TEXTE À LIRE:
⁂

Nous y sommes prêts. Même si ce sujet nécessite beaucoup d’explications. Car la définition même de l’euthanasie est mal connue, et contournée. Nous suivons de très près l’affaire Vincent Lambert qui est, sur fond d’épreuves et de tensions familiales, un de ces cas limites typiques par lesquels le lobby de l’euthanasie tente de s’engouffrer… Pour certains, qui invoquent une interprétation de la loi Leonetti, engager pour un patient en état pauci-relationnel (c’est-à-dire incapable de s’exprimer par lui-même) un « protocole de fin de vie » par arrêt de son alimentation ne relève pas de l’euthanasie. Nous sommes quant à nous très perplexes, contestant le fait de provoquer délibérément, par arrêt de soins (qui n’ont rien de disproportionnés), la mort d’un patient, ce dernier n’étant — par ailleurs — aucunement en fin de vie. Mais, au-delà de ces situations si délicates, ce que veulent les partisans de l’euthanasie, ne l’oublions pas, c’est un droit au suicide assisté et à l’injection létale pour tous.
Le sujet de l’avortement a aussi occupé le devant de la scène ces derniers jours…
Oui. Que le sujet du respect de la vie soit présent dans le débat est normal, car c’est une question qui touche au corps et à l’âme, et qui nous taraude tous. L’énergie mise pour étouffer ce thème, en faisant passer l’avortement pour un droit menacé, relève du déni. Je ne sais pas ce que veut exactement le gouvernement en renforçant le délit d’entrave à l’IVG ou en menaçant certains sites Internet. Je ne sais pas non plus si notre service d’aide SOS Bébé est directement visé. Nous rassurons et consolons des milliers d’internautes, alors que les pouvoirs publics n’informent plus les femmes enceintes se posant la question de l’avortement sur les aides auxquelles elles ont droit. Résumer, comme ils le font, la prévention de l’IVG en « prévention des grossesses non désirées » est tellement réducteur… Comme si les femmes enceintes en difficulté n’avaient que l’avortement comme solution ! Je crois sur ce sujet à un féminisme qui ne se coupe pas de l’homme. Quand les femmes témoigneront librement à propos de l’IVG, le regard de la société changera.
Que pensez-vous des nominations au Comité d’éthique ?

⁂

DONNÉES EXTRAITES:
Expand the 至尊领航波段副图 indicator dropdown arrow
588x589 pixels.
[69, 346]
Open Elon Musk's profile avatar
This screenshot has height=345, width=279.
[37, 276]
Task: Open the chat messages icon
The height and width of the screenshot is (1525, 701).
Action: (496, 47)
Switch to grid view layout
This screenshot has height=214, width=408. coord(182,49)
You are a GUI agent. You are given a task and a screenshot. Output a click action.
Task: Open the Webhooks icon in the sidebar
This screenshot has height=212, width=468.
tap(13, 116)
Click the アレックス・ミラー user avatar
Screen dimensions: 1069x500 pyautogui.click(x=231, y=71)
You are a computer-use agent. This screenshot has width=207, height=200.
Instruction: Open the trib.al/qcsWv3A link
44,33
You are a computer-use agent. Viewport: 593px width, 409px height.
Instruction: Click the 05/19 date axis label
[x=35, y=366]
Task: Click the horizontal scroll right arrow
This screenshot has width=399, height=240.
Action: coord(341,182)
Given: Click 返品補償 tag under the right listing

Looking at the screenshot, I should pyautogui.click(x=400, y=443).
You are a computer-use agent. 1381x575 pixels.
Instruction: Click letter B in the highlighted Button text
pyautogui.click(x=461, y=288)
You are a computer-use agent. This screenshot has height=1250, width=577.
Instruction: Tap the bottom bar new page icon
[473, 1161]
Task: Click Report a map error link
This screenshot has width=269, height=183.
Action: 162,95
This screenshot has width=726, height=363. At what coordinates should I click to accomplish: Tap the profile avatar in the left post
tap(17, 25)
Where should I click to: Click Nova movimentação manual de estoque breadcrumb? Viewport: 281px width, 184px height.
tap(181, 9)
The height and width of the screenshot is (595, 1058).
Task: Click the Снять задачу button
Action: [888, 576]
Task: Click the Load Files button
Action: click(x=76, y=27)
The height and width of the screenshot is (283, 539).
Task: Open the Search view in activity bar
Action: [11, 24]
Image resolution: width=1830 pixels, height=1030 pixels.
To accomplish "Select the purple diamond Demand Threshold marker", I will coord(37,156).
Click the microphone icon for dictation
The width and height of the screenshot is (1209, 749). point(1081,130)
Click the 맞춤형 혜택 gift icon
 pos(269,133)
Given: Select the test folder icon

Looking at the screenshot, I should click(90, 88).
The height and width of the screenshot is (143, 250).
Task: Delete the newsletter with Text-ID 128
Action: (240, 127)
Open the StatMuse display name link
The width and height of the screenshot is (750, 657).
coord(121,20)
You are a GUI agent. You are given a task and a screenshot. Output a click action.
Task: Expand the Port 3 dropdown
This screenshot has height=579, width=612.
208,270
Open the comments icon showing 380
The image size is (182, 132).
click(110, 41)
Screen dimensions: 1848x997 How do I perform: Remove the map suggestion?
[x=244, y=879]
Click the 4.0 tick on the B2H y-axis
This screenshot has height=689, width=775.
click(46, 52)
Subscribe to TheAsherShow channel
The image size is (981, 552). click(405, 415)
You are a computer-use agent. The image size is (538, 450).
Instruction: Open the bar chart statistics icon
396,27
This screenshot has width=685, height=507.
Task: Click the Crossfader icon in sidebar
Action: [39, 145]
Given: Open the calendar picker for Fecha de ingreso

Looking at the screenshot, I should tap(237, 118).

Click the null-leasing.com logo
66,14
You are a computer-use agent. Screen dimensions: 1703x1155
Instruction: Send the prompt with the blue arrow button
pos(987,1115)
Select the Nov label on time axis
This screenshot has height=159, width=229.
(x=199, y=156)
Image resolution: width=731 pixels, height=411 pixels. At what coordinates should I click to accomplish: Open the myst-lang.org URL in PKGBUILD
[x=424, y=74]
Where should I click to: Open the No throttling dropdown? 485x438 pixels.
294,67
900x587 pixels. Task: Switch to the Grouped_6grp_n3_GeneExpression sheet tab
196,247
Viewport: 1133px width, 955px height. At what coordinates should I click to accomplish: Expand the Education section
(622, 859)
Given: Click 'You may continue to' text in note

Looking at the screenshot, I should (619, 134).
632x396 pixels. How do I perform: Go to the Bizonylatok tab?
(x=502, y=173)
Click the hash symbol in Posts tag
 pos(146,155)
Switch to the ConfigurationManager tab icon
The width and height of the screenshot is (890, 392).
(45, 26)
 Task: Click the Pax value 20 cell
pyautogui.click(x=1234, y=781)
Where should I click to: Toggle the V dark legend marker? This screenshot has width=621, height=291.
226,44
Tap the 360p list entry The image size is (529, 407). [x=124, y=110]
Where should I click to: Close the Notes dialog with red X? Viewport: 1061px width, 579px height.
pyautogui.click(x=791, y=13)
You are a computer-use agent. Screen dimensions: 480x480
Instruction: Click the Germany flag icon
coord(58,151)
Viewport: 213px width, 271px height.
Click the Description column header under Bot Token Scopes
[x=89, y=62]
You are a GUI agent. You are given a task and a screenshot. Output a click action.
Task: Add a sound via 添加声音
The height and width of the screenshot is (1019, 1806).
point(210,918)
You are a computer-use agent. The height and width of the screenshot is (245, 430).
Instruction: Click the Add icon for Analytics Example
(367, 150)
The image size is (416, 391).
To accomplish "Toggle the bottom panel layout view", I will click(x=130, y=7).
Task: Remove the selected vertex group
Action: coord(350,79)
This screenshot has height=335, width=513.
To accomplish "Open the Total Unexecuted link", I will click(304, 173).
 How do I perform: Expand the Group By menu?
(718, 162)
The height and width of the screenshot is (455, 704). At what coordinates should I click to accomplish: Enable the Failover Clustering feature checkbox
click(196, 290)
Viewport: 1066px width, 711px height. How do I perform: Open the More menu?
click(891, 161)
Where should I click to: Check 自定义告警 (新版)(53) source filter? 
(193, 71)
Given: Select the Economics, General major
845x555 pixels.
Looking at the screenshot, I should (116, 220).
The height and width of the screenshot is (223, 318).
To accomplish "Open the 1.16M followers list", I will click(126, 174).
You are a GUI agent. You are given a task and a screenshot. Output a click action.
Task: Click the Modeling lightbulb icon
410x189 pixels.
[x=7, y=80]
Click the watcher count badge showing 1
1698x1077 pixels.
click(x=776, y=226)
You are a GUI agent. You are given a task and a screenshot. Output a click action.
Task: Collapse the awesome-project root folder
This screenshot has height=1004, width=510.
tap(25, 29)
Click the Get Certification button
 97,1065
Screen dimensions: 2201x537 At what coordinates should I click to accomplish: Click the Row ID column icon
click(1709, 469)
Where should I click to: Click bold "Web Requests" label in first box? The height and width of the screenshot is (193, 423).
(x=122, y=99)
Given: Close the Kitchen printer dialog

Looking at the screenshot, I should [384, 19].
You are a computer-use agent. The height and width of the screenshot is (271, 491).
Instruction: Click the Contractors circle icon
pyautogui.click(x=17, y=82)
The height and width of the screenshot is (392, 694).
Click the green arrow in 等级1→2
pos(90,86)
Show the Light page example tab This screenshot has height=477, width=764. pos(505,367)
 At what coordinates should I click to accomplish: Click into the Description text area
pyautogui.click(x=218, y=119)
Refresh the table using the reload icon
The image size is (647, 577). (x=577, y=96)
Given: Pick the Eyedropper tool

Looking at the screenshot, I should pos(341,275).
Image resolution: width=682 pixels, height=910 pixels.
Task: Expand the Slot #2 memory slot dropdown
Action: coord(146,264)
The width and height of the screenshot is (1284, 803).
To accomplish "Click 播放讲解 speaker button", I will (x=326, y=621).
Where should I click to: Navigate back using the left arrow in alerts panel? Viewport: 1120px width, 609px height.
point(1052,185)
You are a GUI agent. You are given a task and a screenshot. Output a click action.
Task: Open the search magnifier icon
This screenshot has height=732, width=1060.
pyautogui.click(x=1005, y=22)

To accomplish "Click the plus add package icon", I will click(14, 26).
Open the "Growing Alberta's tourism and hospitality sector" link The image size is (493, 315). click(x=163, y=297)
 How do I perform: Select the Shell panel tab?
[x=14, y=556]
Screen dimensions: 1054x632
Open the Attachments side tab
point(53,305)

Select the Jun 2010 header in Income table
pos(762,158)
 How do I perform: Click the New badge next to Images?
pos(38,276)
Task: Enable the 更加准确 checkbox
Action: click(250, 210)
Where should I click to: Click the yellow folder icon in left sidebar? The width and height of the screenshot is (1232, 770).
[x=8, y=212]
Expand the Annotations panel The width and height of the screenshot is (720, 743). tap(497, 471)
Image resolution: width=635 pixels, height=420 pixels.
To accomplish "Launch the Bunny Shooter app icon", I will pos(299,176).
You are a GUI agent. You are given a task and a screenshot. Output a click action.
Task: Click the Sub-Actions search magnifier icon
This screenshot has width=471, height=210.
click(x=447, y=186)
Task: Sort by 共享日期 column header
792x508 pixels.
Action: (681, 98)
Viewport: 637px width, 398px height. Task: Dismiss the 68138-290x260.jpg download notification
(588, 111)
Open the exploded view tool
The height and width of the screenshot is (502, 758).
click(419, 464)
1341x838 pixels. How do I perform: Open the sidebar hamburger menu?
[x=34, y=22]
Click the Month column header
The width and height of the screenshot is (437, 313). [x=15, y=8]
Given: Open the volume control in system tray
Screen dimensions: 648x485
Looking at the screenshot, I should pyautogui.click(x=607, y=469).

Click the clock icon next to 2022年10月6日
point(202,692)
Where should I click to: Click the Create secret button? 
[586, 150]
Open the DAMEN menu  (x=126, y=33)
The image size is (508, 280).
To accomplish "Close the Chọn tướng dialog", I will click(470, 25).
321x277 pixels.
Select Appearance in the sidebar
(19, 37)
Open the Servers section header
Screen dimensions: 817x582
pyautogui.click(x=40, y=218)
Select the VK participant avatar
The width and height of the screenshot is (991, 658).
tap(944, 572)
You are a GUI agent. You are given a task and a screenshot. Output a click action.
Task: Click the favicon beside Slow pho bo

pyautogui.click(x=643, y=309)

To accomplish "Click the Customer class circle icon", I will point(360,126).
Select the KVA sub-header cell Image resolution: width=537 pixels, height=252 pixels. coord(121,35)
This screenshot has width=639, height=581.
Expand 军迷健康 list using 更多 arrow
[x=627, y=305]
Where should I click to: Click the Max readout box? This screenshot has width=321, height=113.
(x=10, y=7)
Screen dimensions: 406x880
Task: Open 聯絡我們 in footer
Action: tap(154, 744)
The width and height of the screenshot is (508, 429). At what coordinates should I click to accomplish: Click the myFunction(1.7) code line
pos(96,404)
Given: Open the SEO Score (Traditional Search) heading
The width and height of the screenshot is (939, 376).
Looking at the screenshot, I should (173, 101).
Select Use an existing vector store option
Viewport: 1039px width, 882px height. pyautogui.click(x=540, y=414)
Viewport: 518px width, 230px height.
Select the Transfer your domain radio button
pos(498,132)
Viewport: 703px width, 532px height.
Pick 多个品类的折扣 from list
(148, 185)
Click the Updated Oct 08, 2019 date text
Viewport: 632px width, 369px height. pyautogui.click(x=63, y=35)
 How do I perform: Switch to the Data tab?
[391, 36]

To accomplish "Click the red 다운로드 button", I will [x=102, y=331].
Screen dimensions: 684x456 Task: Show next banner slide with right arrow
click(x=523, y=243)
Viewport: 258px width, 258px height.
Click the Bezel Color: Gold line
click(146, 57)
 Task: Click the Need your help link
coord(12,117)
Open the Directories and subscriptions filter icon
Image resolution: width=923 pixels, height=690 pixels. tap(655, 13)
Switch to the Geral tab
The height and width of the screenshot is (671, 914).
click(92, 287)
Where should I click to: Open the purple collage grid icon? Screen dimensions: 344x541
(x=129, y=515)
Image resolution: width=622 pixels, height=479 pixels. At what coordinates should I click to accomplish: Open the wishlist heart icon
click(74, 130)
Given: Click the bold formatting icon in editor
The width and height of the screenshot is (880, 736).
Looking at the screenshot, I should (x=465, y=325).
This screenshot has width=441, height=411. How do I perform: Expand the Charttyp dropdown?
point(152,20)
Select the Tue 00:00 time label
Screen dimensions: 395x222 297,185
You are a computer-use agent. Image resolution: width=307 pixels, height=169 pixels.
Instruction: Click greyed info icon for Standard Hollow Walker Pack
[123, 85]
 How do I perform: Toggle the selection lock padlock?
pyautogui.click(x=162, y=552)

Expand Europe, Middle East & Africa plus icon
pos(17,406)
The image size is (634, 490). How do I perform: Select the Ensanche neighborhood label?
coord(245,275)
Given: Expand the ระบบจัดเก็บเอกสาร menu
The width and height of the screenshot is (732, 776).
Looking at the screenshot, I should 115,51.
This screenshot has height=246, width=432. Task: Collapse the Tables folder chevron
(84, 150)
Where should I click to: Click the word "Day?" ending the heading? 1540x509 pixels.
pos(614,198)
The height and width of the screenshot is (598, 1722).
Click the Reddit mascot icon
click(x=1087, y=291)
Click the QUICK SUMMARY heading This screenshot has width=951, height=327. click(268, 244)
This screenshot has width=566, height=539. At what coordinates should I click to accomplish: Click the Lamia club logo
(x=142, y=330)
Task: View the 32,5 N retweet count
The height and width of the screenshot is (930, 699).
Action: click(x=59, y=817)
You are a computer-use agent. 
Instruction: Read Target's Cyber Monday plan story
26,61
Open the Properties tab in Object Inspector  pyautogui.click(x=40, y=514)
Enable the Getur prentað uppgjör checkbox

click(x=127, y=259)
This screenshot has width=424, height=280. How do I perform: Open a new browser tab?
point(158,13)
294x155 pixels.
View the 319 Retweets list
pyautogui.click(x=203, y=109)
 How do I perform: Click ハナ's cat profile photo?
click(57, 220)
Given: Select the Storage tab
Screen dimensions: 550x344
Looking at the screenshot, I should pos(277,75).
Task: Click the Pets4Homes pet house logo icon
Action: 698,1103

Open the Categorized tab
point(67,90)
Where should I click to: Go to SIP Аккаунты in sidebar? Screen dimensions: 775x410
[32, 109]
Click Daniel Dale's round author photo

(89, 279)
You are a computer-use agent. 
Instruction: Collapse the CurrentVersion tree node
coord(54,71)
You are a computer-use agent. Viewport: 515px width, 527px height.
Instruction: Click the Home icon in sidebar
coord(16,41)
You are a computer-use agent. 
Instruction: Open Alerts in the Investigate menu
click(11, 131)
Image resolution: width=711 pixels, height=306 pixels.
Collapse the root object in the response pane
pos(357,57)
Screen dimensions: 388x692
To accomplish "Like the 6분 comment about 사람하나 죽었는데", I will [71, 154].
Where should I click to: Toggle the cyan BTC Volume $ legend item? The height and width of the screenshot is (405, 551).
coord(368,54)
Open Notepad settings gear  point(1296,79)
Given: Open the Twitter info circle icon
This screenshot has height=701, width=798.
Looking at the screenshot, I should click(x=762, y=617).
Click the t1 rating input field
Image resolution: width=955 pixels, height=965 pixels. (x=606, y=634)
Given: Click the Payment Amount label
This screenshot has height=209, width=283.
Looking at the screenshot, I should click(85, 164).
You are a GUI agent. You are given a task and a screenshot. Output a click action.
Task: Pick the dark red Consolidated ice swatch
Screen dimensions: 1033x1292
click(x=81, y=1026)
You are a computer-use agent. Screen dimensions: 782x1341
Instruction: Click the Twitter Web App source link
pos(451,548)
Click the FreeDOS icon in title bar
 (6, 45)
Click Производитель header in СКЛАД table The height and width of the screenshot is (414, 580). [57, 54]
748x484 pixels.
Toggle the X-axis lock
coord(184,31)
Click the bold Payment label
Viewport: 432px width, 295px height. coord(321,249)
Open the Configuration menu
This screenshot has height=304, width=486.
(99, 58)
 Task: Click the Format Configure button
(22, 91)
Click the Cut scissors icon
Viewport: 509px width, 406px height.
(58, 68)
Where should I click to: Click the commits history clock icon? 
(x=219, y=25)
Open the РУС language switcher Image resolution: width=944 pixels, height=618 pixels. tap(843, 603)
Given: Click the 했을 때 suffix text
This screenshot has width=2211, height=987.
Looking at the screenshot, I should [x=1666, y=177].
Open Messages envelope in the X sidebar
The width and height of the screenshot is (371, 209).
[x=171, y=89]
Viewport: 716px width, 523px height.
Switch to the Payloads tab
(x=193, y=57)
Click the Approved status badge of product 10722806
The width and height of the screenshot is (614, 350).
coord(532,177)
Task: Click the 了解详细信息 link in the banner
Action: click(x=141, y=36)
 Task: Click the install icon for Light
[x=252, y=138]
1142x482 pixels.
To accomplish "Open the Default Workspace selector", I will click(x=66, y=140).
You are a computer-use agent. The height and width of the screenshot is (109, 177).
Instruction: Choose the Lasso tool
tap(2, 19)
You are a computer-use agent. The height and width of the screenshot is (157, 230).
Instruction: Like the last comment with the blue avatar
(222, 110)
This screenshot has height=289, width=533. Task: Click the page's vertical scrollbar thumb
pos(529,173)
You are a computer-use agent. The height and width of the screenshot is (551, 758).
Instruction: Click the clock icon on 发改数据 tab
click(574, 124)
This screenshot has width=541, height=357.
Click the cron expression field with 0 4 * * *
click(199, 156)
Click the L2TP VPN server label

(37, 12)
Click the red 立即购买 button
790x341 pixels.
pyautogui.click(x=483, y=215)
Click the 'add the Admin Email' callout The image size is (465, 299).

⁂

CONSIGNE: Poursuivez le texte sur l'euthanasie et l'avortement à partir de sa dernière phrase. La consultation des enregistrements n'est pas nécessaire.

PRODUCTION ATTENDUE:
Nous nous attendions à l’arrivée de quelques personnalités ayant manifesté leur soutien au lobby LGBT. C’est confirmé. Il y a de toutes les façons quelque chose d’ambigu dans la relation entre le politique et le Comité d’éthique. Ses membres sont nommés par des instances de pouvoir qui leur délèguent l’éthique. Mais cette dernière peut-elle évoluer au gré d’une discussion entre savants ? Ce qui est finalement le plus choquant dans le système qui aboutit au Comité consultatif national d’éthique, c’est ce quasi-abandon de souveraineté que consent le politique, alors que les grandes questions bioéthiques sont désormais au cœur d’un choix de société. Que François Hollande ait affirmé qu’il suivrait l’avis d’un comité par essence consultatif n’est donc pas satisfaisant. Mais ce qui apparaît le plus contestable dans les nominations, ce sont celles de chercheurs ou de praticiens des domaines concernés. Ils sont évidemment juges et parties, pris dans des conflits d’intérêts qui ne garantissent pas leur indépendance pour définir l’éthique.
Que faudrait-il faire ?
Chercher la vérité sur l’homme, en toute indépendance. « La question sociale est radicalement devenue une question anthropologique » souligne Benoît XVI dans son encyclique La charité dans la vérité. J’ai souvent expliqué qu’il est rejoint sur ce point par Jacques Attali qui parle à son tour de « permettre à l’humanité de définir et protéger le sanctuaire de son identité ». Au fond, la question « Qu’est-ce que l’homme (ou l’être humain) ? » n’a jamais été aussi prégnante depuis que la complémentarité homme/femme est remise en cause. À nous tous de nous saisir de cette question.